El estado de Veracruz enfrenta una de sus peores emergencias ambientales en años tras la expansión de un derrame masivo de petróleo que ya afecta más de 630 kilómetros de litoral entre Veracruz y Tabasco, contaminando playas, manglares, lagunas y zonas arrecifales.
El derrame, detectado desde los primeros días de marzo, inició en playas del sur de Veracruz como Pajapan y Mecayapa, pero la mancha de hidrocarburo se ha desplazado hacia el norte debido a las corrientes del Golfo de México.
Actualmente, se han identificado más de 50 puntos afectados en 13 municipios del estado, incluyendo Pajapan, Mecayapan, Coatzacoalcos, Alvarado, Actopan, Chachalacas, Tuxpan, Nautla, Cazones y Tamiahua. En algunos lugares, el hidrocarburo ha llegado incluso a zonas de uso turístico, como la zona conurbada Veracruz–Boca del Río.
¿Qué provocó el derrame en Veracruz?
La gobernadora de Veracruz, Rocío Nahle, afirmó que el derrame no fue causado por Pemex, sino por un barco privado que realizaba trabajos petroleros frente a las costas de Tabasco.
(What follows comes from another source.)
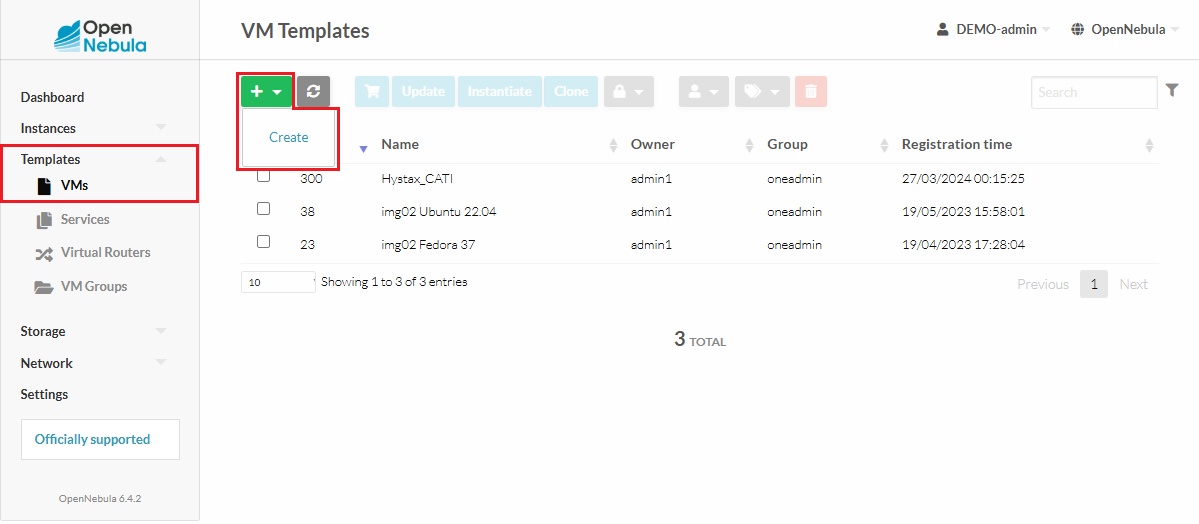Screen dimensions: 1199x524
Task: Open the OpenNebula zone dropdown
Action: [1125, 29]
De acuerdo con sus declaraciones la embarcación pertenece a una empresa privada que operaba con permisos otorgados tras la reforma energética de 2013. El derrame fue contenido en alta mar, pero la mancha se desplazó hacia Veracruz. La ASEA, Profepa, Semarnat y Semar investigan responsabilidades.
El daño ambiental es profundo y ya se han documentado múltiples especies afectada como al menos 6 tortugas, 2 delfines y varias aves que han sido hallados muertos con manchas de chapopote.
El derrame coincide con el inicio de la temporada de anidación de tortugas laúd, verde, lora, carey y caguama, todas en peligro de extinción.
En Nautla y Costa Esmeralda, el petróleo llegó a playas que son de alto valor ecológico para el desove. Organizaciones ambientales también reportan contaminación en arrecifes coralinos y rocosos, parte del Corredor Arrecifal del Golfo de México.
La crisis también es económica ya que 39 comunidades han sido afectadas directamente por la presencia de hidrocarburo.
Los estragos incluyen redes, lanchas y motores dañados, pérdida de cultivos de ostión y otras especies y suspensión temporal de actividades pesqueras en zonas como Nautla. En total, más de 25 mil pescadores han visto comprometida su principal fuente de ingresos.
La Secretaría de Marina (Semar) ha intensificado las labores de limpieza y recientemente ha retirado 3.5 toneladas de residuos sólidos con hidrocarburo, en total, se han recolectado 91 toneladas de material contaminado desde el inicio de la emergencia.
No obstante, activistas denuncian que las labores están concentradas en playas turísticas, dejando sin atención suficiente a zonas pesqueras y arrecifales.